Changing LeNet-5 Dimensionality to use 3x3 Kernels

I need help with adapting the LeNet-5 CNN to use 3x3 kernels instead of 5x5.

I have parameterized the kernel size for all layers, except for the pooling layers. Here is the exception stack trace:

	Traceback (most recent call last):
	  File "/usr/lib/python3.9/unittest/case.py", line 59, in testPartExecutor
		yield
	  File "/usr/lib/python3.9/unittest/case.py", line 593, in run
		self._callTestMethod(testMethod)
	  File "/usr/lib/python3.9/unittest/case.py", line 550, in _callTestMethod
		method()
	  File "/home/steve/workspace_psu/cs510nlp/hw2/venv/lib/python3.9/site-packages/nose/case.py", line 198, in runTest
		self.test(*self.arg)
	  File "/home/steve/workspace_psu/cs510dl/hw2/test_cs510dl_hw2.py", line 390, in test_part2_relu_cel_k3
		model.train(activation=activation, learn_rate=learn_rate, momentum=momentum, epochs=epochs, kernel_size=kernel_size)
	  File "/home/steve/workspace_psu/cs510dl/hw2/cs510dl_hw2.py", line 389, in train
		correct += (predicted == labels).sum().item()
	  File "/home/steve/workspace_psu/cs510nlp/hw2/venv/lib/python3.9/site-packages/torch/tensor.py", line 27, in wrapped
		return f(*args, **kwargs)
	Exception: The size of tensor a (16) must match the size of tensor b (4) at non-singleton dimension 0


Here is my network class:

class LeNet(nn.Module):

def __init__(self, activation, kernel_size:int = 5):
    super().__init__()

    self.kernel_size = kernel_size

    self.conv1 = nn.Conv2d(in_channels=3, out_channels=6, kernel_size=kernel_size, stride=1)
    self.pool = nn.MaxPool2d(kernel_size=2, stride=2)
    self.conv2 = nn.Conv2d(in_channels=6, out_channels=16, kernel_size=kernel_size, stride=1)

    self.fc1 = nn.Linear(kernel_size * kernel_size * 16, 120)
    self.fc2 = nn.Linear(120, 84) 
    self.fc3 = nn.Linear(84, 10)

    self.activation = activation

def forward(self, x):

    x = self.pool(self.activation(self.conv1(x)))
    x = self.pool(self.activation(self.conv2(x)))

    x = x.view(-1, self.kernel_size * self.kernel_size * 16)

    x = self.activation(self.fc1(x))
    x = self.activation(self.fc2(x))
    x = self.fc3(x)

    return x

I call the train method with this:

model.train(activation=nn.Tanh(), learn_rate=0.001, epochs=10, kernel_size=3)

Train method:

def train(self, activation:Any, learn_rate:float, epochs:int, momentum:float = 0.0, kernel_size:int = 5) -> None:

    self.activation = activation
    self.learn_rate = learn_rate
    self.epochs = epochs
    self.momentum = momentum

    self.model = LeNet(activation=activation, kernel_size=kernel_size)
    self.model.to(device)

    optimizer = torch.optim.SGD(params=self.model.parameters(), lr=learn_rate, momentum=momentum)
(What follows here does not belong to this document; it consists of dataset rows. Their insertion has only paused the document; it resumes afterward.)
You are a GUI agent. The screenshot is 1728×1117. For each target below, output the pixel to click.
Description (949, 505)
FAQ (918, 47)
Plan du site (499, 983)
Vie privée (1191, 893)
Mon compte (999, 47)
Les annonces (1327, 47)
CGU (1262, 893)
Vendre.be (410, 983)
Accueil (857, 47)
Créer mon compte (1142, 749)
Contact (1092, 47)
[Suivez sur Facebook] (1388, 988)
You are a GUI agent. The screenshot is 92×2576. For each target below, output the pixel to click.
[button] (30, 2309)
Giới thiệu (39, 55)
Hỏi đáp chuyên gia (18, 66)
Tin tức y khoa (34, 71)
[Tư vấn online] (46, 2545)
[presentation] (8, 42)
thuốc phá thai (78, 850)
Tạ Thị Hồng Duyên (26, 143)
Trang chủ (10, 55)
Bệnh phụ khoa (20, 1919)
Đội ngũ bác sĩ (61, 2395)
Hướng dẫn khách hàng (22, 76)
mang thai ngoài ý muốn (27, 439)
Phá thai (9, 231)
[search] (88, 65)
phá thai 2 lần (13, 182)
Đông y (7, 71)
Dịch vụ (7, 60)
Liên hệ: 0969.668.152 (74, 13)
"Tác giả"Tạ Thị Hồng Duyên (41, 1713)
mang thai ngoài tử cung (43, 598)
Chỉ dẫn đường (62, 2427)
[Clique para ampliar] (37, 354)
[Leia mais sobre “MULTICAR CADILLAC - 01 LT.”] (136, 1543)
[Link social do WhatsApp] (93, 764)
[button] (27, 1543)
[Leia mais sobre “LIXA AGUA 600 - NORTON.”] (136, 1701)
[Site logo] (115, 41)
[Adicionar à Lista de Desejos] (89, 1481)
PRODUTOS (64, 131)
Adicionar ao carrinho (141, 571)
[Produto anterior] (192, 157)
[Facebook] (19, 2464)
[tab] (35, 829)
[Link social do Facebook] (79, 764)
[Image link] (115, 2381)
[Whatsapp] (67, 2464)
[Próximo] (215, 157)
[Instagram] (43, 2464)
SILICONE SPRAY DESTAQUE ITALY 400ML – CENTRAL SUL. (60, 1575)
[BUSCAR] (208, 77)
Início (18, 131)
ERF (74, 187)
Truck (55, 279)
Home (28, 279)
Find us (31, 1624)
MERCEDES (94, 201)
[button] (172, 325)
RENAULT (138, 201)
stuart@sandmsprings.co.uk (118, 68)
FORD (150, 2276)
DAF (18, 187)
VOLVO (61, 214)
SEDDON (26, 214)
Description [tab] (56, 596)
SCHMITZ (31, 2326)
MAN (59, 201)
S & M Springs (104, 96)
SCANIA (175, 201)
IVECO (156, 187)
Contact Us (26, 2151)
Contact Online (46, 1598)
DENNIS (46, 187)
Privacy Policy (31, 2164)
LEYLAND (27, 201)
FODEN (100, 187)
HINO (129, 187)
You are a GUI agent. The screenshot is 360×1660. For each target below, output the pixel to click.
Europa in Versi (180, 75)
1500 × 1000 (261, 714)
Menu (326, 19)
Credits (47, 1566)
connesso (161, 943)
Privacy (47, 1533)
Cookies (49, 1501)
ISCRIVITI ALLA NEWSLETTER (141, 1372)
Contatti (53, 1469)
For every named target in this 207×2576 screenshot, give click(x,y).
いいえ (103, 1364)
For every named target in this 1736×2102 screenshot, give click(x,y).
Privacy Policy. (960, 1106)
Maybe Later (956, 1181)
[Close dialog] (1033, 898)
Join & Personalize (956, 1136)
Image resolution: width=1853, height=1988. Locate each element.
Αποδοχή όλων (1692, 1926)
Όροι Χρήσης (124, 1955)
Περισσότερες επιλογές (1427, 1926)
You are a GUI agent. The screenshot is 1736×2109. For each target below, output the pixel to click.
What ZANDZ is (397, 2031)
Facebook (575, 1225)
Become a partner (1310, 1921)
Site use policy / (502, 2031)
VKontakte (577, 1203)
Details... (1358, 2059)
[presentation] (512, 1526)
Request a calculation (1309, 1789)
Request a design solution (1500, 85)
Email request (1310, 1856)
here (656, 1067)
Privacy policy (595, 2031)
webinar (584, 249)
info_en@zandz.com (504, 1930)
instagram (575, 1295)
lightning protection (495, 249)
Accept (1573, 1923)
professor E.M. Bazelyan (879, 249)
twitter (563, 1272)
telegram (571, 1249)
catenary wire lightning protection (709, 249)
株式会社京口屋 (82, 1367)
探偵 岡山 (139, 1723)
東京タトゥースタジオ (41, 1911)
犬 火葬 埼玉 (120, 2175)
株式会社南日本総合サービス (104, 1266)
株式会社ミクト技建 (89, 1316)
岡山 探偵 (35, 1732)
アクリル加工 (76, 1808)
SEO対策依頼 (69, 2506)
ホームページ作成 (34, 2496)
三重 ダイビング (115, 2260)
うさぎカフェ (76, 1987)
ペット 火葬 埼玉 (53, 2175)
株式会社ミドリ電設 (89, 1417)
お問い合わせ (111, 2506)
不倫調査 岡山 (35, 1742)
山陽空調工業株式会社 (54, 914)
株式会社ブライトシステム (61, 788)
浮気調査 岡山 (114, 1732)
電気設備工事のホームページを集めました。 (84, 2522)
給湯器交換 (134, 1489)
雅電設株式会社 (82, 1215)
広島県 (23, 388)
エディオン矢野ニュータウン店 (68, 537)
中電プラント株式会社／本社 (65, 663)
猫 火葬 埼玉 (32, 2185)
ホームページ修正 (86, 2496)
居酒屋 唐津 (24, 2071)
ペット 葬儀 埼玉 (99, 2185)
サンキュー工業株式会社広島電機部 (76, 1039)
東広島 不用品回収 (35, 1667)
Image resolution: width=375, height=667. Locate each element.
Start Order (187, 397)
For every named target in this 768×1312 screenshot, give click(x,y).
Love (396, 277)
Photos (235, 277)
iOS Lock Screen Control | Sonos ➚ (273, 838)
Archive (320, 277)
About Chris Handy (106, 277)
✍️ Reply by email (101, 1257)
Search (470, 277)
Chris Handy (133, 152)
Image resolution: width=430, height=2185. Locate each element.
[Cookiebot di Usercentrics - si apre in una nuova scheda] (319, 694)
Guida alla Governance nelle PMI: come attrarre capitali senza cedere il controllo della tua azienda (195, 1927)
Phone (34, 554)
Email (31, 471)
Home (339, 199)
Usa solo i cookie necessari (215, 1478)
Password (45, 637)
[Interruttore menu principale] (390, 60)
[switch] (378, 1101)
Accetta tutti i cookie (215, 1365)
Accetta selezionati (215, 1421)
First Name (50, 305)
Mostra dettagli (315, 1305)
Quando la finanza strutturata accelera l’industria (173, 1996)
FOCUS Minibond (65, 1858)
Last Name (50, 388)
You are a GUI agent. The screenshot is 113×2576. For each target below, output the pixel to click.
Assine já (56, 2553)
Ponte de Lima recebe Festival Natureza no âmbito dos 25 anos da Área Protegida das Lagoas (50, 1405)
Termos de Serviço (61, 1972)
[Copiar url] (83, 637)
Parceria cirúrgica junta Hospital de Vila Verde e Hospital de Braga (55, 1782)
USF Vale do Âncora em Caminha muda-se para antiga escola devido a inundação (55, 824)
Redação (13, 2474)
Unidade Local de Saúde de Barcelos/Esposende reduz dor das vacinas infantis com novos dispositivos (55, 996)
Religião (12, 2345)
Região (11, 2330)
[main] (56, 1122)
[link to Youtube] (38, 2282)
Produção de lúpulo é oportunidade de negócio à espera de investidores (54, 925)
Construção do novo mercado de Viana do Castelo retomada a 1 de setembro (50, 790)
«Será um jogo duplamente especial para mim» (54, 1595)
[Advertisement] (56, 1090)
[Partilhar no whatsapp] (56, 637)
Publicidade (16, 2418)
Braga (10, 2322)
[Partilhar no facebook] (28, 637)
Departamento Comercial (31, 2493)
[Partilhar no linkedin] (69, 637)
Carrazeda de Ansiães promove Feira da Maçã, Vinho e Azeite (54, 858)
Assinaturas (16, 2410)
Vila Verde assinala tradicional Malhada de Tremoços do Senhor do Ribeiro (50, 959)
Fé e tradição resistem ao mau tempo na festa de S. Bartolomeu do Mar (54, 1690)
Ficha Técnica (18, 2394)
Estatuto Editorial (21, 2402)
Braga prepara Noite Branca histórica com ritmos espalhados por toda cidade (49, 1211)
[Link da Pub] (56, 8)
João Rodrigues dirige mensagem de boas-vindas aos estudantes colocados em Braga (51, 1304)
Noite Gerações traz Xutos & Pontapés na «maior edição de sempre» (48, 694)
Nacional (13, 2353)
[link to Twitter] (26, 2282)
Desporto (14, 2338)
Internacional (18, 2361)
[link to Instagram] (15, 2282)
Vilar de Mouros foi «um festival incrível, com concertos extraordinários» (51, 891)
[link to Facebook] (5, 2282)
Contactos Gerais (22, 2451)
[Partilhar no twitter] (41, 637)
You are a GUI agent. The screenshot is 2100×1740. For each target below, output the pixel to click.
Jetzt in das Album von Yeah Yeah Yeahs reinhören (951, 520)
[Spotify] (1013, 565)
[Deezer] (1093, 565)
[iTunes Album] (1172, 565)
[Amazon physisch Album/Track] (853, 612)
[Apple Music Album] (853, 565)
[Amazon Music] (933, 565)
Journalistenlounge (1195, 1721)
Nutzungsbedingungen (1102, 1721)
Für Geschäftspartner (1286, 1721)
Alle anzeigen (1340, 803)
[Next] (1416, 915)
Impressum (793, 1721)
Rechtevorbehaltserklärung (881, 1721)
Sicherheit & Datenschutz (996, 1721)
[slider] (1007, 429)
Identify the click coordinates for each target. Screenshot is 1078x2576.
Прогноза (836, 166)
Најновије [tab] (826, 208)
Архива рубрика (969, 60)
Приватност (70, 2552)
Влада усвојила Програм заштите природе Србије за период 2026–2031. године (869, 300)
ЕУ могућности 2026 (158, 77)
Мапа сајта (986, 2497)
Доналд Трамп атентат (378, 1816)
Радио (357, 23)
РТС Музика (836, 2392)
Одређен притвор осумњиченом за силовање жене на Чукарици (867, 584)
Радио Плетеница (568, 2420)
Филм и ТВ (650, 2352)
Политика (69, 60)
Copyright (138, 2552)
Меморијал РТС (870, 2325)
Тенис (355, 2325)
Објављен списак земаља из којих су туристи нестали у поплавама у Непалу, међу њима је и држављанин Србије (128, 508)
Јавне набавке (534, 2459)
    for epoch in range(1, epochs + 1):
        loss = 0.0
        correct = 0
        total = 0
        predicted = 0

        for batch_id, (images, labels) in enumerate(self.train_loader):
            images, labels = images.to(device), labels.to(device)

            optimizer.zero_grad()
            outputs = self.model(images)
			
			# Calculate accurracy
            predicted = torch.argmax(outputs, 1)
            correct += (predicted == labels).sum().item() # <--- exception
            total += labels.size(0)
			
            loss.backward()
            optimizer.step()

        accuracy = 100 * correct / total
        self.train_accuracy.append(accuracy)
        self.train_error.append(error)
        self.train_loss.append(loss.item())

        self.test()

    for i in self.model.parameters():
        self.params.append(i)

Hello,

you have to make sure that you are consistent in terms of shapes. I think the problem is within your flattening: When doing

  x = x.view(-1, self.kernel_size * self.kernel_size * 16)

the output of your last conv layer actually has to be kernel_size x kernel_size (in your case 5) with 16 channels. If this is not the case, it will shift the remaining values to the batch dimension (because of -1). But this depends on your input size which is not specified in your code.

If I’m not mistaken, as a quick workaround you could simply add a factor of 4 to the relevant lines of code (because of the mismatch 16 != 4) in your first linear layer and

 x = x.view(-1, 4 * self.kernel_size * self.kernel_size * 16)

which ensures that the batch dimension of the ground truth and predicted labels are equal. (Neglecting that this is not the prettiest solution, because it’s not generic in terms of your input image size).

Best regards

Hi Marco,
My assignment is to first implement a LeNet-5 with 5x5 kernels. I got that working.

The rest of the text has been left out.